● Problem to work on: Take the line that holds "1400x854 pixels." and every line after it to the end of the entries, and repeat them exactly without the pictures.

-- Opening Marker --

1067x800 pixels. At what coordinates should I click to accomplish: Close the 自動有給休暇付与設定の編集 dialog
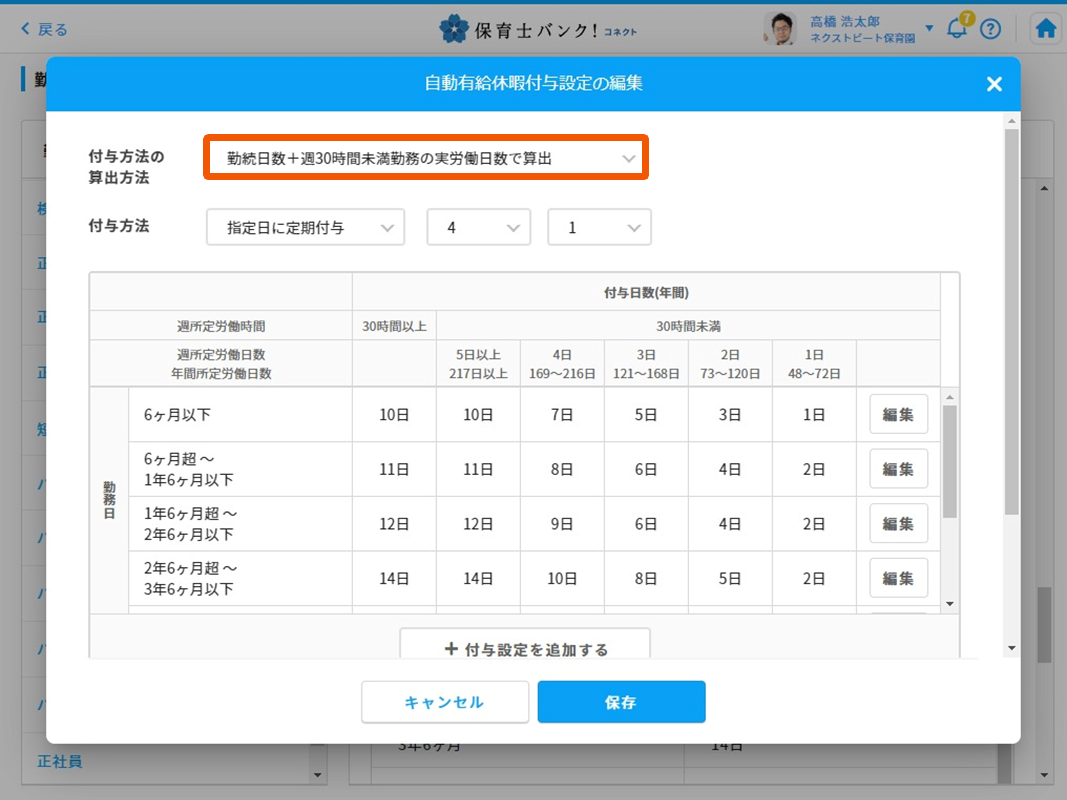[994, 84]
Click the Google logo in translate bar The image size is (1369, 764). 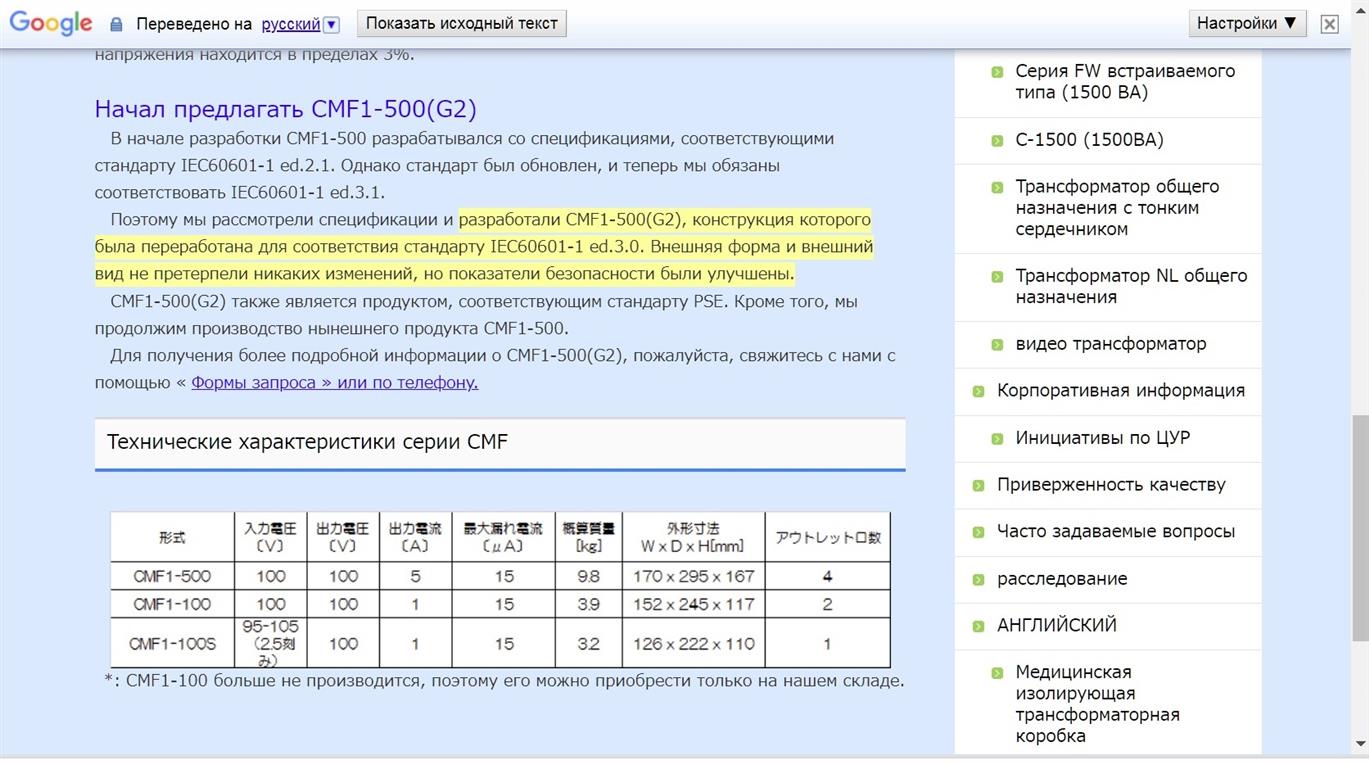point(50,23)
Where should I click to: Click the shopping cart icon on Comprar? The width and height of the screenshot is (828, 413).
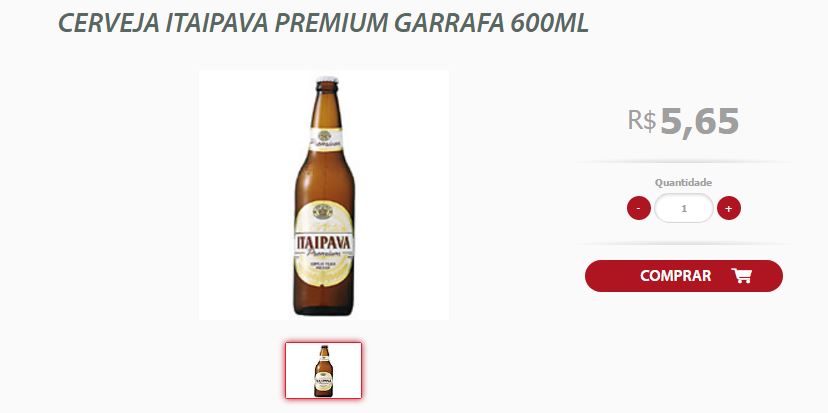click(x=741, y=276)
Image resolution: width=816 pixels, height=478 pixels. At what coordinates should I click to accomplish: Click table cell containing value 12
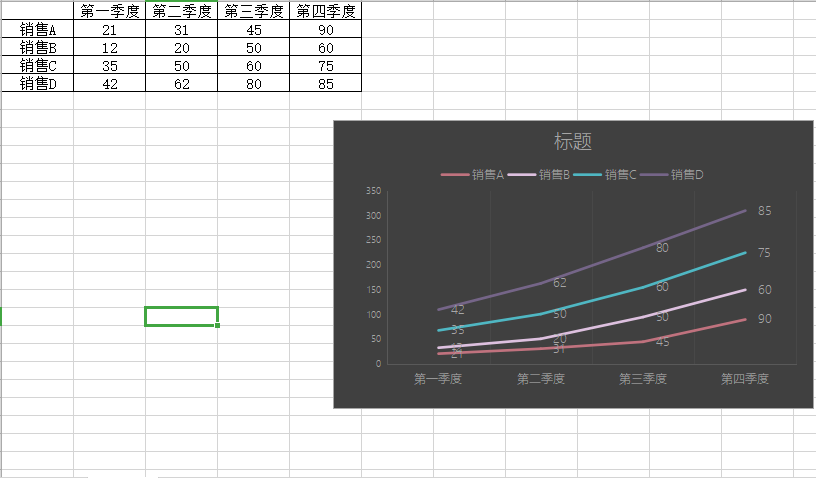tap(110, 48)
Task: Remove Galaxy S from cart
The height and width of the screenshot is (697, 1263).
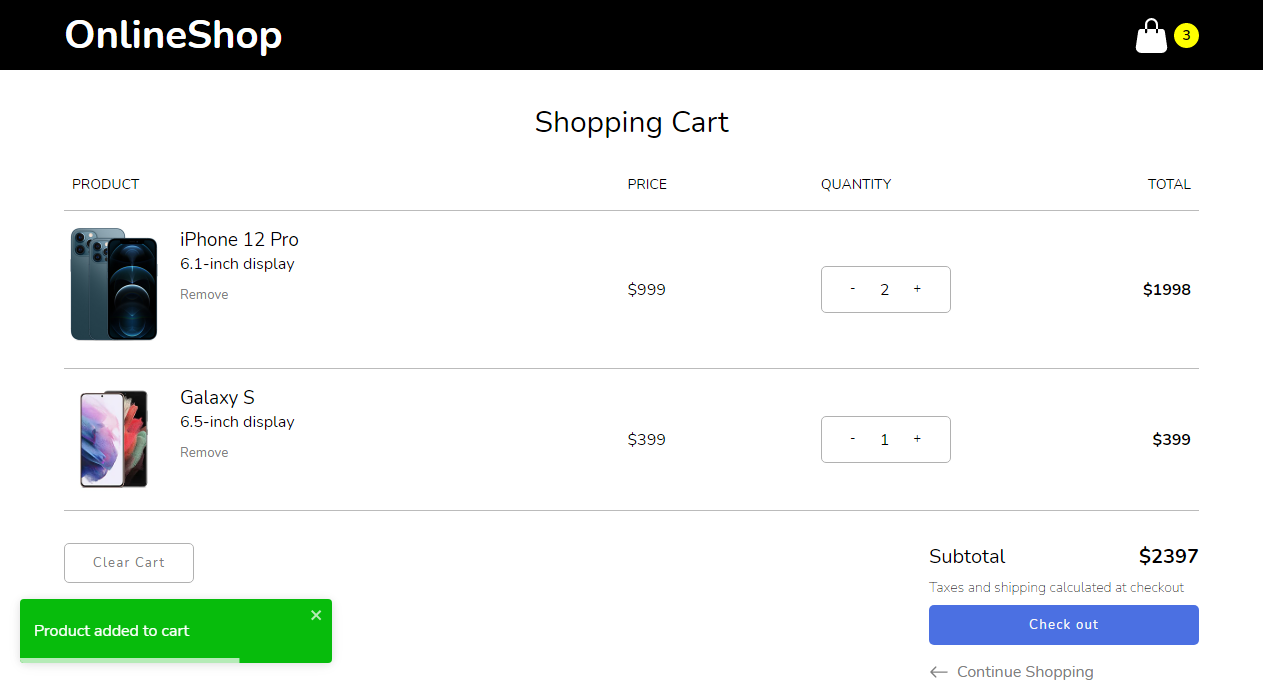Action: click(204, 453)
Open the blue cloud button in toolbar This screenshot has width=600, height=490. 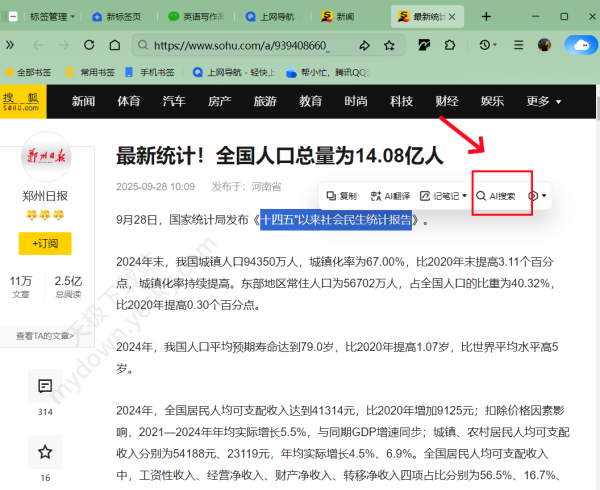click(580, 45)
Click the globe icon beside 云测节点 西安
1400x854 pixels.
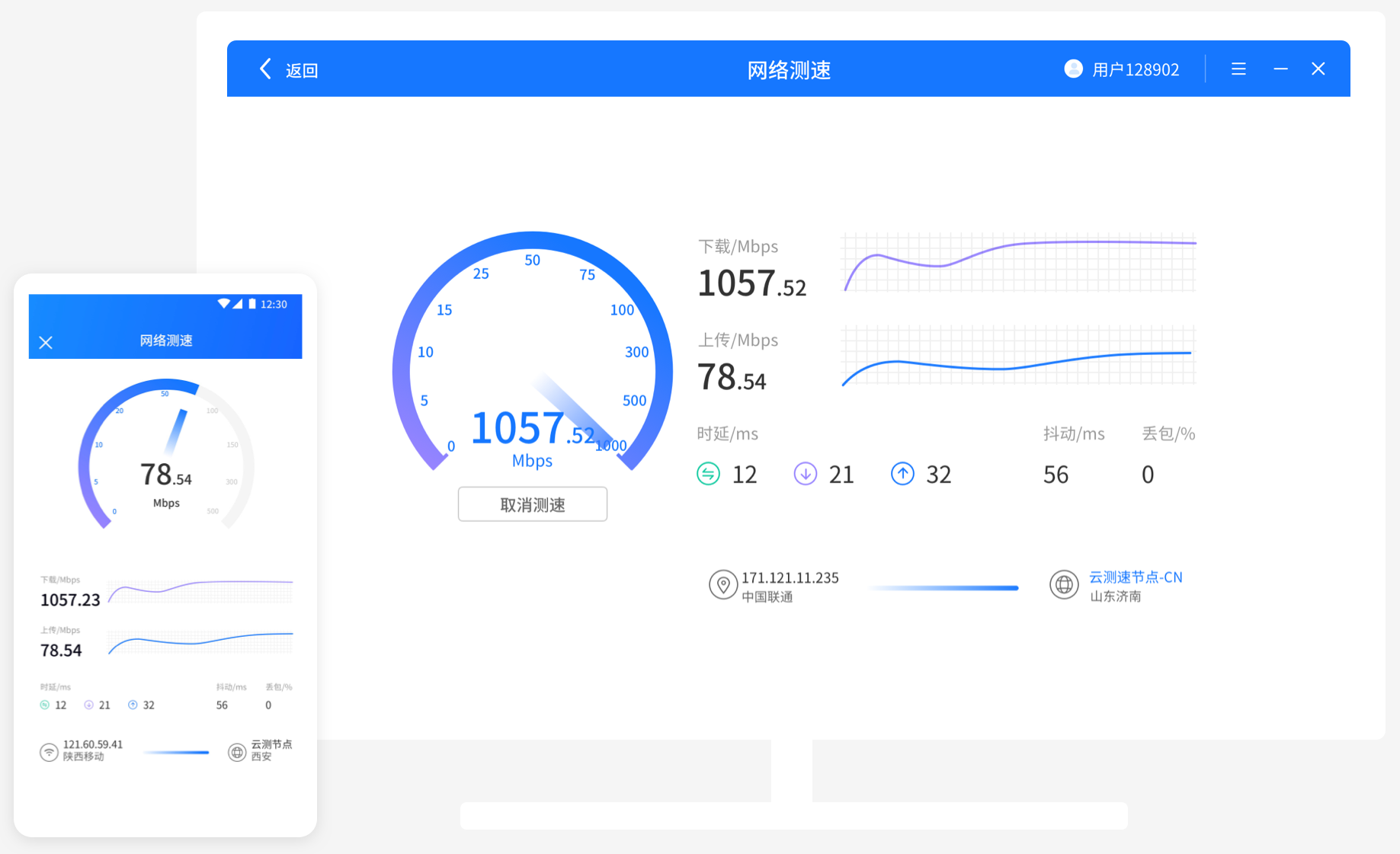(x=237, y=752)
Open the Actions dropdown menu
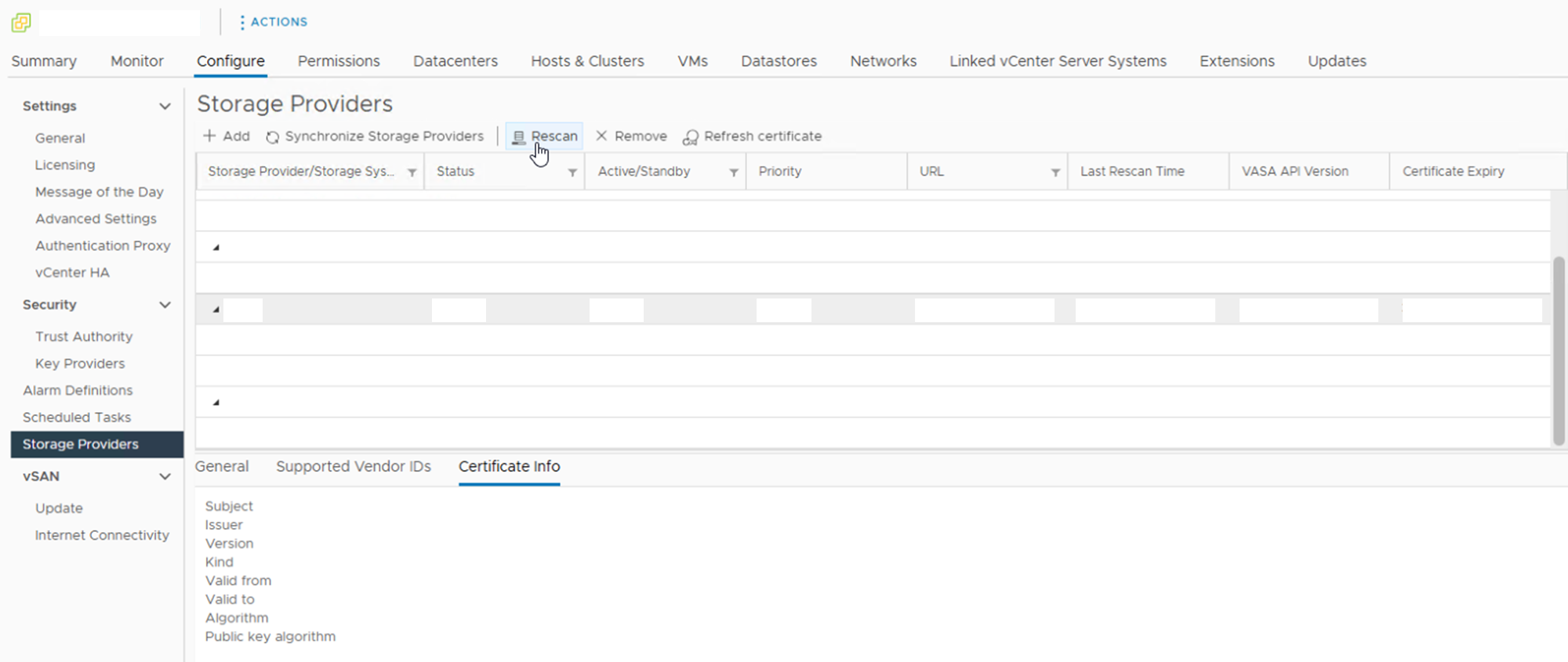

-- Closing Marker --

● Task answer:
1400x854 pixels.
(x=237, y=752)
Open the Actions dropdown menu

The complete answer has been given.